Input
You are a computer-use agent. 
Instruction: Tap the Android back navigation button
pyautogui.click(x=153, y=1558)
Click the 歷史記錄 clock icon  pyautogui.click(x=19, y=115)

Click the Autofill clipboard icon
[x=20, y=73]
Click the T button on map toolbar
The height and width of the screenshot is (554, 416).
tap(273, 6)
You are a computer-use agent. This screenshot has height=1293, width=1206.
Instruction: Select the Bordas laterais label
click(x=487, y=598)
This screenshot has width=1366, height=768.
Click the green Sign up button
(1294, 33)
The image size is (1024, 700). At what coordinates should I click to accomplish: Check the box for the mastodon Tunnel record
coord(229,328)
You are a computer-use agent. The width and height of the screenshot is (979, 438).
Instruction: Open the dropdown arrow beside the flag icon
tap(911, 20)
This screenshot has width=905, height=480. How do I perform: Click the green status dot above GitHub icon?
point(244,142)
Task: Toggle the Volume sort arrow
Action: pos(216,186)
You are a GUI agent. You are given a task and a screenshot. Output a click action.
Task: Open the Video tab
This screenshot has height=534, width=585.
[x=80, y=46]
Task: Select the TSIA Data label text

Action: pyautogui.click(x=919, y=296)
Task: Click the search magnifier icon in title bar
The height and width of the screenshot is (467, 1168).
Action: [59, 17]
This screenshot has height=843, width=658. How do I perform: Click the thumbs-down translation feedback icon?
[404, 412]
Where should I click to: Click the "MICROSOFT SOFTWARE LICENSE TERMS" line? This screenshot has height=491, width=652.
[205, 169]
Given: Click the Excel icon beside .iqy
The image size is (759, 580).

What to produce
The response consists of the lines above that contain "computer".

Your response
You are a computer-use agent. 
You are a computer-use agent. This screenshot has height=1293, width=1206.
You are a computer-use agent. The width and height of the screenshot is (979, 438).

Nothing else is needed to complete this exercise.